From Quinter to Sochi
By MATTHEW KENWRIGHT
By MATTHEW KENWRIGHT
It took Allison McFarland an eight-month application process, approximately 30 hours of plane travel and a Humanitarian Visa to become a volunteer for the Sochi Winter Olympics.
McFarland, Bethel College's chairwoman of the department of business and economics, was one of approximately 100 American volunteers among the 20,000 people assisting Russia's Olympic and Paralympic games. The Quinter High School graduate spoke at her alma mater Tuesday to share her experience with the 315 students attending from kindergarten through high school.
Linda Zeigler, superintendent of Quinter USD 293 and elementary school principal, introduced the Olympic volunteer using Dr. Seuss' "Oh, the Places You'll Go" book to emphasize the possibilities awaiting in the students' own post-graduate future.
McFarland, a former athlete for the Quinter Bulldogs, said she stood a few feet away from Russian President Vladimir Putin and waved to him as he left a building.
She spent her three weeks in the host nation helping with crowd control, security checks, giving directions and general assistance. Her favorite part was meeting the coaches, athletes' parents and team staff because they would share their stories.
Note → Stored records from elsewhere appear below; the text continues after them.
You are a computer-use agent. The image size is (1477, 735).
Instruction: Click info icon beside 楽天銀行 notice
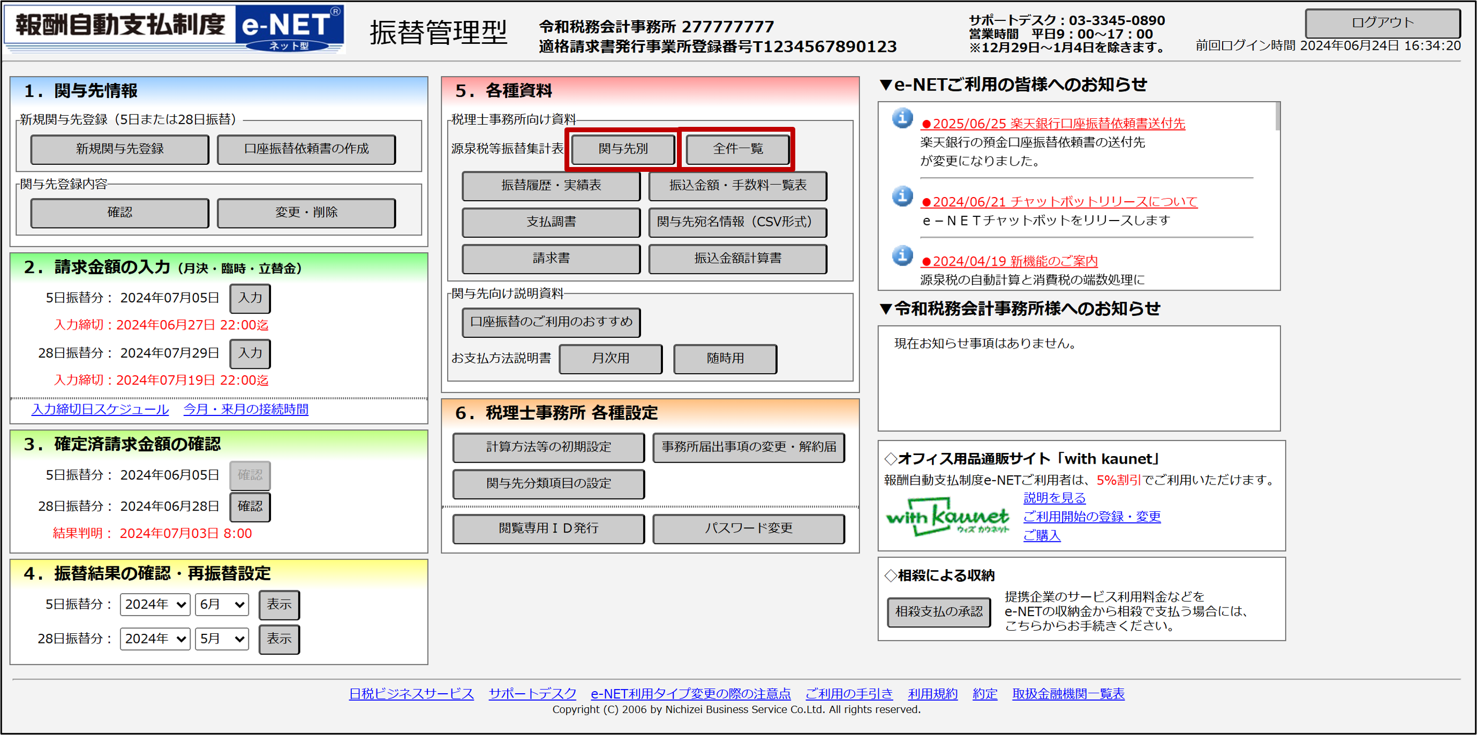coord(902,119)
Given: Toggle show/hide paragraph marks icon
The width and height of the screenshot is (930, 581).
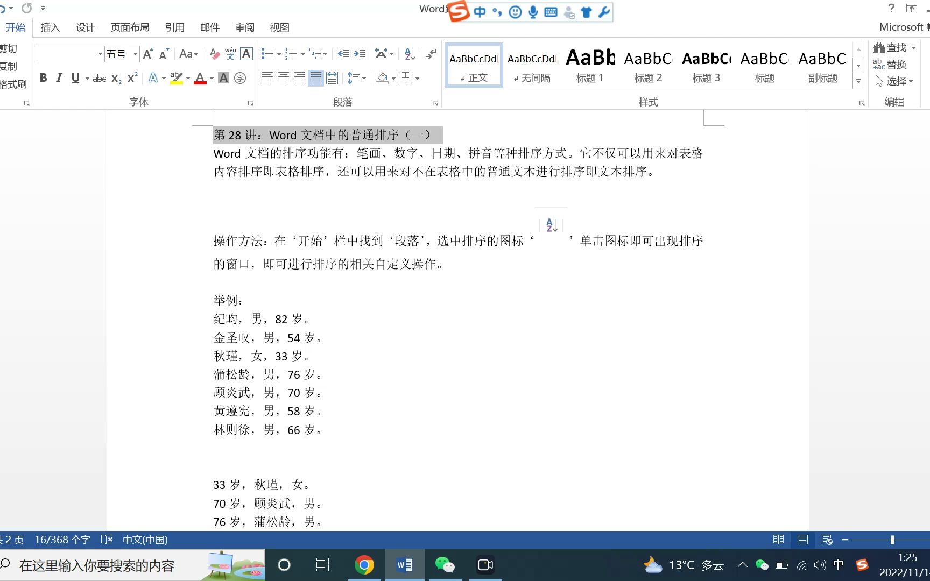Looking at the screenshot, I should [431, 54].
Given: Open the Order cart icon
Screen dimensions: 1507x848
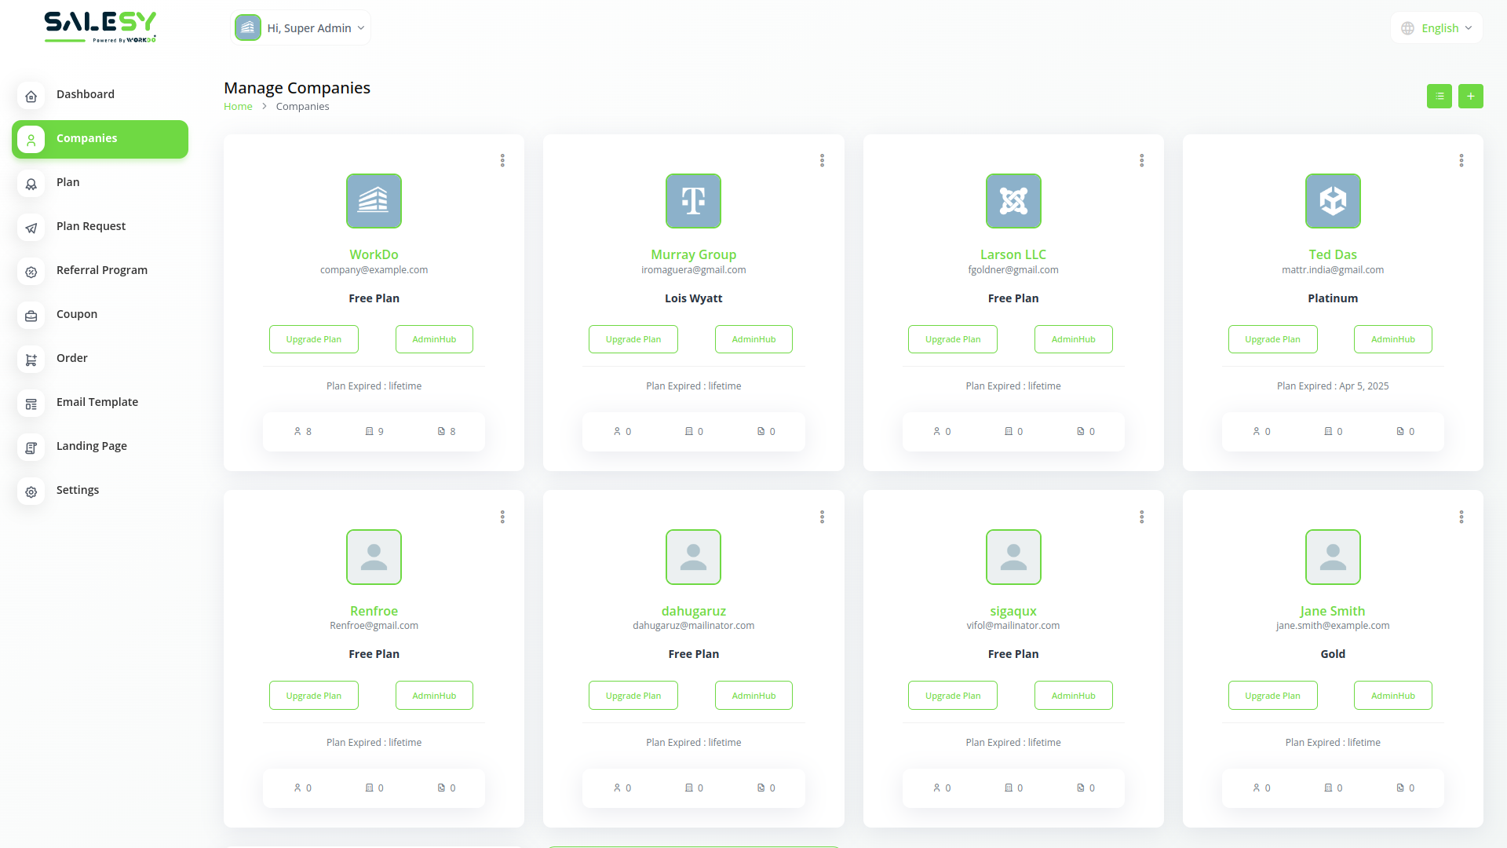Looking at the screenshot, I should [31, 360].
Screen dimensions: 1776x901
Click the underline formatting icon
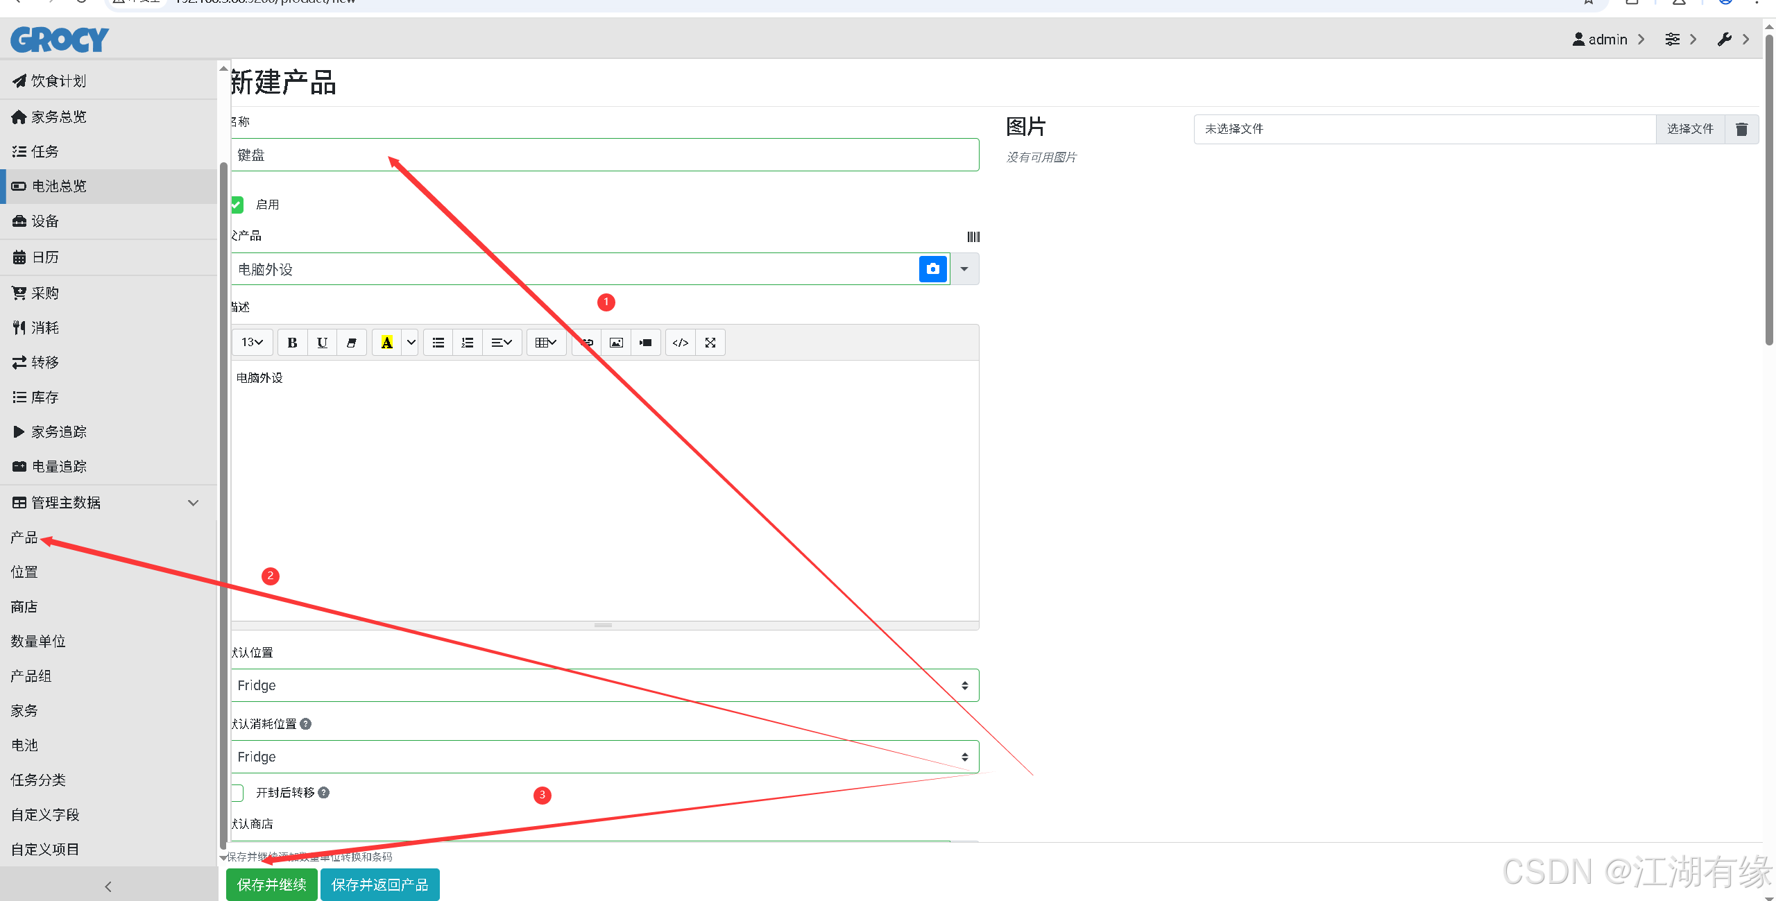[322, 343]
Some Olympians even brought their own meteorologists.
One contrast between American and Russian culture was evident every day, she said.
"Americans are very concerned about organization and efficiency, and Russians are very willing to wait in line and just let things happen," McFarland said.
Regarding reports the conditions and infrastructure of the games often were unfinished and poorly prepared, she said the volunteers experienced the worst circumstances. Food was "challenging" or nonexistent, housing still was under construction, up to eight people could share a room, and dogs and horses wandered the grounds, she said.
"Athletes had it best, media had it next best, spectators probably were next, and way down on the bottom everything we had to eat or sleep or move was worse than anything we saw in the media," she said.
Working as a volunteer gave her a glimpse of the action behind the scenes. She saw curling, ice hockey, cross-country skiing and the biathlon.
"The best seat to the Olympics is in your own house, in your own living room," she said.
McFarland showed her audience the three-layer, multi-colored uniform she had to wear during her service.
Zeigler said the speech inspired the students to imagine what they can achieve.
"It's like it opens a window for the kids to see where they, too, can go from rural America and accomplish many things within our state," Zeigler said. "I just think it gives them a vision for their future."